November 14, 2024

New Vision. Old Legacy

New vision. Old legacy

The contest between David and Ed Milliband for the leadership of the British labour Party has opened up our recent social and political history. Their father, Ralph Milliband was one of Britain’s leading Marxist thinkers and academics. Their mother, Marion Kozak was a former member of the Campaign for Nuclear Disarmament and is still active in human rights. These parents, from  Polish Jewish ancestry, were survivors of the holocaust in which many of their family members died. Ralph and his own father fled to Britain in 1940, and Marion Kozac spent much of the war in hiding before she too came to the UK.. When they married,  he was already a celebrated intellectual and she had been his student.  Their two sons grew to be  prominent members of the Labour Party, and the younger one, Ed Milliband has become its new and youngest-ever leader.

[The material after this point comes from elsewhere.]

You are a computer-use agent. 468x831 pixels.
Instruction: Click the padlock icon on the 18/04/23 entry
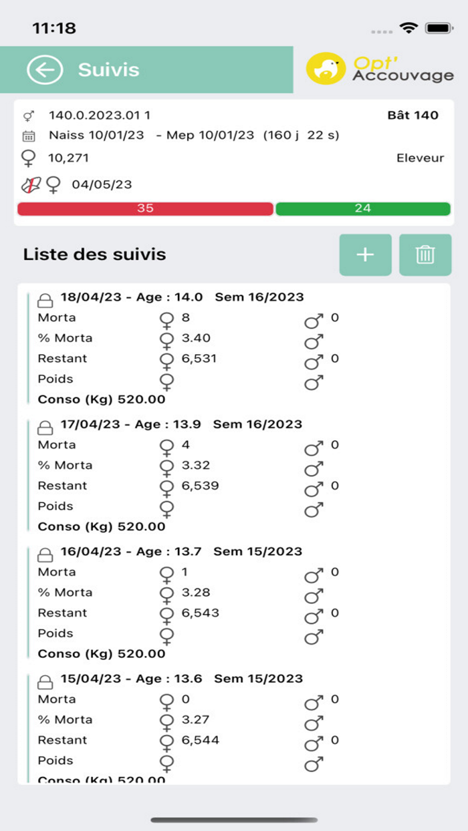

The leadership contest was one of dignity and respect. And even though the media followed the men everywhere,  determined to expose dissent and animosity, they found little to expose. The solid affection between the brothers was as evident as the warmth of their commitment to each other. They spoke openly of the legacy of growing up in a close family of Jewish refugees.

Their father’s political ideas, however, have not enjoyed the same lasting influence. By the time of Ralph Milliband’s death in 1994, any remaining vestiges of his Marxist ideals were disappearing from British politics. They would be virtually eradicated over the next decade by Tony Blair’s reformulation of socialism into a pro-capitalist party of New Labour, which would absorb even his own sons.

The same seems true of the heritage of faith. Ed Milliband acknowledges respect for those believers, supports faith schools, and wants to draw Christians, Jews and Muslims into the public discourse. But he himself is a Jew who does not believe in God.

So his leader’s speech to Conference took many by surprise. For he began to use language we had not heard for two decades. He repudiated New Labour, denying its claims of a classless Britain where wealth ‘trickled down’ from the wealthy to the rest.  He exposed the myths of equality and opportunity, pointing to the levels of exploitation,  poverty and powerlessness. He called for justice for workers, insisted on the need for a living wage, and told us we have the wrong evaluation of worth. It is unacceptable, he said, to rapturous applause, that a banker can receive in a day what a care worker earns in a year.

People have heard echoes of his Marxist father. But those of us who know the prophets of his faith tradition can also hear echoes of Isaiah and Amos. Their cry against exploitation and injustice is taken up by the New Testament also. St James warns that the wages we fail to pay to workers will cry out against us. Jesus himself tells parables to drive home that God holds us responsible for how we serve the poor. The new Labour leader is drawing on a deeper legacy of faith than he realizes.